■ What the task asks ■
Copy the data exactly from the line that contains "At what coordinates should I click to accomplish: Open the sort" through the line that contains "850x471 pixels. coord(247,230)", keeping both end lines and leaving out everything else.

■ Data section ■
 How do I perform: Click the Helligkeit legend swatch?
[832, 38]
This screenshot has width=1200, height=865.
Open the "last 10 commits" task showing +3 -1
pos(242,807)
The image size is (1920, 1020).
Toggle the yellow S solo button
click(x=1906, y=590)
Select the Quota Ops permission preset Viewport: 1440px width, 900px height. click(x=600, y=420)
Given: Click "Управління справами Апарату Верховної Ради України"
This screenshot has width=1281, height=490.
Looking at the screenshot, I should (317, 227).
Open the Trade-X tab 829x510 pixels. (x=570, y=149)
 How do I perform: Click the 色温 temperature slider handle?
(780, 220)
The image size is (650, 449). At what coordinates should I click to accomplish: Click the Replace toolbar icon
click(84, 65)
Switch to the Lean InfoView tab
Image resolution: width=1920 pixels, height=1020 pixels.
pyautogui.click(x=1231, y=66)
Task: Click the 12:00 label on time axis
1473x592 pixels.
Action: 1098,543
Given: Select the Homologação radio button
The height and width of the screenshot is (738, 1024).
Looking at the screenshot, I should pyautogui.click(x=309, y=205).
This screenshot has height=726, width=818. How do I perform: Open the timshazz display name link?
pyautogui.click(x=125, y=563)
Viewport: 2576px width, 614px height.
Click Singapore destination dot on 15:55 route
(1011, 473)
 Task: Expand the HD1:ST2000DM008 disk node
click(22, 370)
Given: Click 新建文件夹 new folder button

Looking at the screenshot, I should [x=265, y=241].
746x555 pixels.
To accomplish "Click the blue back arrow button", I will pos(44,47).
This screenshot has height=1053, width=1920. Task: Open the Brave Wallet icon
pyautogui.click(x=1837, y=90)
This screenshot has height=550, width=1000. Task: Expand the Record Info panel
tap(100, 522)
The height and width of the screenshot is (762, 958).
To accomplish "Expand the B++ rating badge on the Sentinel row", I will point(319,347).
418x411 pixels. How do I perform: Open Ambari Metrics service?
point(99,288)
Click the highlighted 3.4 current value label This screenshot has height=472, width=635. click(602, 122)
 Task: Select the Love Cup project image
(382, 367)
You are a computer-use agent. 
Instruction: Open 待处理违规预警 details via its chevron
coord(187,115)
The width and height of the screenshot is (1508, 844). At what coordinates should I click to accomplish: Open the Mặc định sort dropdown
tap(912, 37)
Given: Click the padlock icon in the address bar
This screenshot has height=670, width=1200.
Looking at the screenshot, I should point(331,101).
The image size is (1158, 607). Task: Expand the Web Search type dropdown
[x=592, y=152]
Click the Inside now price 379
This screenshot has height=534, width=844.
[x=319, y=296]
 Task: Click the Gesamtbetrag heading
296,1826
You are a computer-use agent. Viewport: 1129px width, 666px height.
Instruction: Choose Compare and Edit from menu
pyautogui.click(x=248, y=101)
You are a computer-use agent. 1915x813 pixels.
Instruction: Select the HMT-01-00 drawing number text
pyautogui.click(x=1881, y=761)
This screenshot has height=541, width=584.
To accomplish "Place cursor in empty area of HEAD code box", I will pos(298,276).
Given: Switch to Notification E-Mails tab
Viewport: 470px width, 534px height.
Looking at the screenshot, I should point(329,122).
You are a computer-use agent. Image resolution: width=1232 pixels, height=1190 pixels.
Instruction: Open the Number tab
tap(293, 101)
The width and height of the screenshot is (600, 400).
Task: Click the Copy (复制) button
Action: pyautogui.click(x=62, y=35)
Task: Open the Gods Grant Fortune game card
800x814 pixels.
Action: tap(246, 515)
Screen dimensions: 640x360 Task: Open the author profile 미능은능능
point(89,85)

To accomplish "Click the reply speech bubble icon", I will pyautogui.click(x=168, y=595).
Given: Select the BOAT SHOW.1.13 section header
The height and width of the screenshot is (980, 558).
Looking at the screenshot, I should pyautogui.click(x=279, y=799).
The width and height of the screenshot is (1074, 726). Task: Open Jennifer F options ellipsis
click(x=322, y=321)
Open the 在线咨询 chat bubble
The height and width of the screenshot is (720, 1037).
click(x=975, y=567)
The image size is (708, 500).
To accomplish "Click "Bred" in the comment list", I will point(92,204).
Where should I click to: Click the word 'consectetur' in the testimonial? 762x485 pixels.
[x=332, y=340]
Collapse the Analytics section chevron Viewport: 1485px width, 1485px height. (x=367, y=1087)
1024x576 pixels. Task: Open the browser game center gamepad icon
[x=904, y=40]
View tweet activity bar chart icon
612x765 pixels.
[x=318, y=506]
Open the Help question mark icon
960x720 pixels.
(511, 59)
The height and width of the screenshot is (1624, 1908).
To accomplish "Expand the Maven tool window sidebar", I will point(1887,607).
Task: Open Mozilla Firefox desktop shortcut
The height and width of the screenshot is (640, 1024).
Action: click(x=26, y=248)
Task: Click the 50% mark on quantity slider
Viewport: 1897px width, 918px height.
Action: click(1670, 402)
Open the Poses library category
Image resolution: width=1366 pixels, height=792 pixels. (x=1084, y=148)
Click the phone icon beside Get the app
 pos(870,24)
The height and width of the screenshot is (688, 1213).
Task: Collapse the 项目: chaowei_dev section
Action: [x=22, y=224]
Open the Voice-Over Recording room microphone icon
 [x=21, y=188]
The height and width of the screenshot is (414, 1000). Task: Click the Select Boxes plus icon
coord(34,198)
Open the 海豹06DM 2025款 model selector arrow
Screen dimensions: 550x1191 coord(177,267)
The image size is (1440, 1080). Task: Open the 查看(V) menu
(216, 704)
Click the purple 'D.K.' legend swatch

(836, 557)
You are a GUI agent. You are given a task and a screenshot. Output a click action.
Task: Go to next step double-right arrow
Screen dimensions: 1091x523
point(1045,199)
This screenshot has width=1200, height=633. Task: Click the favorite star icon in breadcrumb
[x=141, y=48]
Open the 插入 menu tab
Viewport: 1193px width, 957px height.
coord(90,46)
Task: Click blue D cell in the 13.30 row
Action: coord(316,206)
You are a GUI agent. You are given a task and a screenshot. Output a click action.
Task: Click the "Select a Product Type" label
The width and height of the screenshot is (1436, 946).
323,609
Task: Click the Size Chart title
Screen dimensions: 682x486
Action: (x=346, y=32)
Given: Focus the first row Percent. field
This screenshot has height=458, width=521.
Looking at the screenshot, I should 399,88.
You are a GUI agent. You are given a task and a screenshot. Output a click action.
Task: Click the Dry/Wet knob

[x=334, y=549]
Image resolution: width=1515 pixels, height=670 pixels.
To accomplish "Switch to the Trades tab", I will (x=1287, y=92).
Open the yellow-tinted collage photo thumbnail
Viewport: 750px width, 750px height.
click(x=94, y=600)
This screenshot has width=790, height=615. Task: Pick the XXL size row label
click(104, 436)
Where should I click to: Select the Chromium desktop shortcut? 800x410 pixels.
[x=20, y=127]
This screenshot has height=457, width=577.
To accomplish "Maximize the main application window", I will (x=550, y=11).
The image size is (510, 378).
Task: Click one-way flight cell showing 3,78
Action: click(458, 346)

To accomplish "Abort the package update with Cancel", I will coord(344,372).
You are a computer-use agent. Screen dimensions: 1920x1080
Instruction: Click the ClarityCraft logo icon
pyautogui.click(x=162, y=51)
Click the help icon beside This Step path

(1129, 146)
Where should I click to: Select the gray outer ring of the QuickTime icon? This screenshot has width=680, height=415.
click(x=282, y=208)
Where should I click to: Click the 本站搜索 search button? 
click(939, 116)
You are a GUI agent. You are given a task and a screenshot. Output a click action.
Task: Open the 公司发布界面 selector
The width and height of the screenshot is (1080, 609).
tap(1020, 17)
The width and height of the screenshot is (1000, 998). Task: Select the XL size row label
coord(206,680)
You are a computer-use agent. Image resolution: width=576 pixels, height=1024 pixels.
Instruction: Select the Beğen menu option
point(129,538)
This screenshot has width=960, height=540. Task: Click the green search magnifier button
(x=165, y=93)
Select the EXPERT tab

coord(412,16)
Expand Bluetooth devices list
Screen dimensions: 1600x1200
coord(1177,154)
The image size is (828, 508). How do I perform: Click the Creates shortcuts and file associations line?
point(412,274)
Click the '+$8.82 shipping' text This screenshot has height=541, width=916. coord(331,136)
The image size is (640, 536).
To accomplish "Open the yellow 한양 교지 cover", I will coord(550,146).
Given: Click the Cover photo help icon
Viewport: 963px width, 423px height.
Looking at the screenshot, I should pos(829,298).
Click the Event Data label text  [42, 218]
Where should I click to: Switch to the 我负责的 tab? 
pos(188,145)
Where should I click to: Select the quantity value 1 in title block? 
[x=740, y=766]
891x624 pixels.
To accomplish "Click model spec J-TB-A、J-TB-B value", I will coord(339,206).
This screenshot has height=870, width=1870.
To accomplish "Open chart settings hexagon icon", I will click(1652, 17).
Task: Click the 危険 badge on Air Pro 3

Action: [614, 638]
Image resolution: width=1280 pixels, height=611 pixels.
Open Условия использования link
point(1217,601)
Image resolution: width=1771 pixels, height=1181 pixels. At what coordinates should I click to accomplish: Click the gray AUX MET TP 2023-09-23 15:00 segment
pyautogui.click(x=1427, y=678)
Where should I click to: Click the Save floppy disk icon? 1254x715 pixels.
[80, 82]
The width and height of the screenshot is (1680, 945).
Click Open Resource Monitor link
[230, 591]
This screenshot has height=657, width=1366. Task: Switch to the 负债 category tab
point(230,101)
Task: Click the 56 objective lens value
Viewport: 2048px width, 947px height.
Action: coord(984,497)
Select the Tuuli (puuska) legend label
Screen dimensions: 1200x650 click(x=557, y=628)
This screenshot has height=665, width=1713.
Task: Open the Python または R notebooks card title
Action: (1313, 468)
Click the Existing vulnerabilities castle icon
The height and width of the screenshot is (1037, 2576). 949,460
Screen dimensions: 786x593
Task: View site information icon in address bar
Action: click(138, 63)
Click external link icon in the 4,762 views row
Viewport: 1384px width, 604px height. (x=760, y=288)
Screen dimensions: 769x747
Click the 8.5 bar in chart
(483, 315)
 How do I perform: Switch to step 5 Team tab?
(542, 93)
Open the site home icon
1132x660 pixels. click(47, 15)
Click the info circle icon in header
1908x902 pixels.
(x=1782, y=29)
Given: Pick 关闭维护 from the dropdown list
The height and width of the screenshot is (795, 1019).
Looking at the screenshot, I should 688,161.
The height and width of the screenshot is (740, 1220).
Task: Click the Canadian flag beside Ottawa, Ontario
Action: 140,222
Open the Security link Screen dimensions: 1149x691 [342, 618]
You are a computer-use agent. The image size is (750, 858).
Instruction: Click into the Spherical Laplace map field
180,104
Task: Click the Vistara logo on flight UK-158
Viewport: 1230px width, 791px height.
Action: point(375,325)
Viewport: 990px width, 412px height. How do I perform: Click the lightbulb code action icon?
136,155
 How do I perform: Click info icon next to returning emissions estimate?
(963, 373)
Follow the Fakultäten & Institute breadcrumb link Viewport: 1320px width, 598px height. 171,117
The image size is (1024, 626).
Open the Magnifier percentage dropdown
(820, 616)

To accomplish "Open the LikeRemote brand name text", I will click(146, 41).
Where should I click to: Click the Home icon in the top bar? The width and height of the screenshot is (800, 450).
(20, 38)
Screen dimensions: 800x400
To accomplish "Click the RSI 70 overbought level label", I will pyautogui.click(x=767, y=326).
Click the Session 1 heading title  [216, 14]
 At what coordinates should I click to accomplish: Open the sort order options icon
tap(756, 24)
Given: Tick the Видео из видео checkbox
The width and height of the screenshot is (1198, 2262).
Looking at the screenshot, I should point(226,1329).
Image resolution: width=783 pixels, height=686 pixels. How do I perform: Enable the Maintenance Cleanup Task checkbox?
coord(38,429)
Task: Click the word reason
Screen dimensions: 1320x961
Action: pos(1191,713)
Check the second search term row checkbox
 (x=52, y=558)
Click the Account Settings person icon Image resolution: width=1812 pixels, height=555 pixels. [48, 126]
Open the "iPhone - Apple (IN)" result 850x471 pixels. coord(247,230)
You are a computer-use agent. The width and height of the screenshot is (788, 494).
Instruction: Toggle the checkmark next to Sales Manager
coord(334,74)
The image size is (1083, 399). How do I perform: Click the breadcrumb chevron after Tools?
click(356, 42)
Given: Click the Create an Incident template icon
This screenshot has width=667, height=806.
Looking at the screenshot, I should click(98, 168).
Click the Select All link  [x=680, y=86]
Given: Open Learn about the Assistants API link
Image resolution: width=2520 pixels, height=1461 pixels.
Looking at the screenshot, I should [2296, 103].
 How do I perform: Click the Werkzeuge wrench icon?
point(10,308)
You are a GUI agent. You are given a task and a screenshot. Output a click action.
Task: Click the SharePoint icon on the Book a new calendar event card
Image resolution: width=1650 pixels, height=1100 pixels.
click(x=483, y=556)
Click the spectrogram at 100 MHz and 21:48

■ Response to the task ■
 At what coordinates should I click to accomplish: Open the sort order options icon
tap(756, 24)
Given: Tick the Видео из видео checkbox
The width and height of the screenshot is (1198, 2262).
Looking at the screenshot, I should point(226,1329).
Image resolution: width=783 pixels, height=686 pixels. How do I perform: Enable the Maintenance Cleanup Task checkbox?
coord(38,429)
Task: Click the word reason
Screen dimensions: 1320x961
Action: pos(1191,713)
Check the second search term row checkbox
 (x=52, y=558)
Click the Account Settings person icon Image resolution: width=1812 pixels, height=555 pixels. [48, 126]
Open the "iPhone - Apple (IN)" result 850x471 pixels. coord(247,230)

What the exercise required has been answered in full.